_Material for this task:_
<<<<

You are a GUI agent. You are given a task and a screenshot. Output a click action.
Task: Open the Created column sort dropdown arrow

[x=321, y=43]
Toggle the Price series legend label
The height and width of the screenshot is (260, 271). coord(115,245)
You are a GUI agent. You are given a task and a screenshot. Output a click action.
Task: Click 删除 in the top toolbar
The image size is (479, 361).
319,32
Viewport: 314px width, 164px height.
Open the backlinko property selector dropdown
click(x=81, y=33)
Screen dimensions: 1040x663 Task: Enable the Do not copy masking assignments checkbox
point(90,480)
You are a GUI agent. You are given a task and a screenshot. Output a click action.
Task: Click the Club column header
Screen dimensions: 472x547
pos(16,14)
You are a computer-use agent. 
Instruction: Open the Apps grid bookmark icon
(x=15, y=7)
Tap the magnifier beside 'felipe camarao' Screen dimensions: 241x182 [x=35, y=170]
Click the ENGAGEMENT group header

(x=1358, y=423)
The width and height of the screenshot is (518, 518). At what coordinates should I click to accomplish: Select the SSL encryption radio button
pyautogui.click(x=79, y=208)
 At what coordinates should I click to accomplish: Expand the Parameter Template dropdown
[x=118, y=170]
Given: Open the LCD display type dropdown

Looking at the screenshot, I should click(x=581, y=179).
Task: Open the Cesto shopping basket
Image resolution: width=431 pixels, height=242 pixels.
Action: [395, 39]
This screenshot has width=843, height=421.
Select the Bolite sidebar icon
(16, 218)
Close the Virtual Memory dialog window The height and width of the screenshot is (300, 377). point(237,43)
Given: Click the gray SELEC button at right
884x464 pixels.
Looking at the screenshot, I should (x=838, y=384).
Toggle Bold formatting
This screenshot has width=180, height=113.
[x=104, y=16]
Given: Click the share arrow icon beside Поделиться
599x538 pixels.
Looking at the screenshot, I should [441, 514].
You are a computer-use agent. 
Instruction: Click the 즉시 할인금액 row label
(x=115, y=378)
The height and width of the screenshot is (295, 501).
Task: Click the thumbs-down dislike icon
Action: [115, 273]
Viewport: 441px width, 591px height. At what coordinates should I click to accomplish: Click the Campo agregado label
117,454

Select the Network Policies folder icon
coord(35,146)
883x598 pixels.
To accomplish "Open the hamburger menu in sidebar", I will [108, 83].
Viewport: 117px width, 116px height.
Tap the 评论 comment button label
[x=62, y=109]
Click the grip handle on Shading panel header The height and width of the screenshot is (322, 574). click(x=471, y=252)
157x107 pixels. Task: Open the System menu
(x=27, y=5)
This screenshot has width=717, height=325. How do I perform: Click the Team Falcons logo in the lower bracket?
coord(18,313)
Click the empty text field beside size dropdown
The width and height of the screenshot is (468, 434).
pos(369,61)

>>>>

An exact, complete copy of the records is the expected answer.

You are a GUI agent. You are given a task and a screenshot. Output a click action.
Task: Open the Created column sort dropdown arrow

[x=321, y=43]
Toggle the Price series legend label
The height and width of the screenshot is (260, 271). coord(115,245)
You are a GUI agent. You are given a task and a screenshot. Output a click action.
Task: Click 删除 in the top toolbar
The image size is (479, 361).
319,32
Viewport: 314px width, 164px height.
Open the backlinko property selector dropdown
click(x=81, y=33)
Screen dimensions: 1040x663 Task: Enable the Do not copy masking assignments checkbox
point(90,480)
You are a GUI agent. You are given a task and a screenshot. Output a click action.
Task: Click the Club column header
Screen dimensions: 472x547
pos(16,14)
You are a computer-use agent. 
Instruction: Open the Apps grid bookmark icon
(x=15, y=7)
Tap the magnifier beside 'felipe camarao' Screen dimensions: 241x182 [x=35, y=170]
Click the ENGAGEMENT group header

(x=1358, y=423)
The width and height of the screenshot is (518, 518). At what coordinates should I click to accomplish: Select the SSL encryption radio button
pyautogui.click(x=79, y=208)
 At what coordinates should I click to accomplish: Expand the Parameter Template dropdown
[x=118, y=170]
Given: Open the LCD display type dropdown

Looking at the screenshot, I should click(x=581, y=179).
Task: Open the Cesto shopping basket
Image resolution: width=431 pixels, height=242 pixels.
Action: [395, 39]
This screenshot has width=843, height=421.
Select the Bolite sidebar icon
(16, 218)
Close the Virtual Memory dialog window The height and width of the screenshot is (300, 377). point(237,43)
Given: Click the gray SELEC button at right
884x464 pixels.
Looking at the screenshot, I should (x=838, y=384).
Toggle Bold formatting
This screenshot has width=180, height=113.
[x=104, y=16]
Given: Click the share arrow icon beside Поделиться
599x538 pixels.
Looking at the screenshot, I should [441, 514].
You are a computer-use agent. 
Instruction: Click the 즉시 할인금액 row label
(x=115, y=378)
The height and width of the screenshot is (295, 501).
Task: Click the thumbs-down dislike icon
Action: [115, 273]
Viewport: 441px width, 591px height. At what coordinates should I click to accomplish: Click the Campo agregado label
117,454

Select the Network Policies folder icon
coord(35,146)
883x598 pixels.
To accomplish "Open the hamburger menu in sidebar", I will [108, 83].
Viewport: 117px width, 116px height.
Tap the 评论 comment button label
[x=62, y=109]
Click the grip handle on Shading panel header The height and width of the screenshot is (322, 574). click(x=471, y=252)
157x107 pixels. Task: Open the System menu
(x=27, y=5)
This screenshot has width=717, height=325. How do I perform: Click the Team Falcons logo in the lower bracket?
coord(18,313)
Click the empty text field beside size dropdown
The width and height of the screenshot is (468, 434).
pos(369,61)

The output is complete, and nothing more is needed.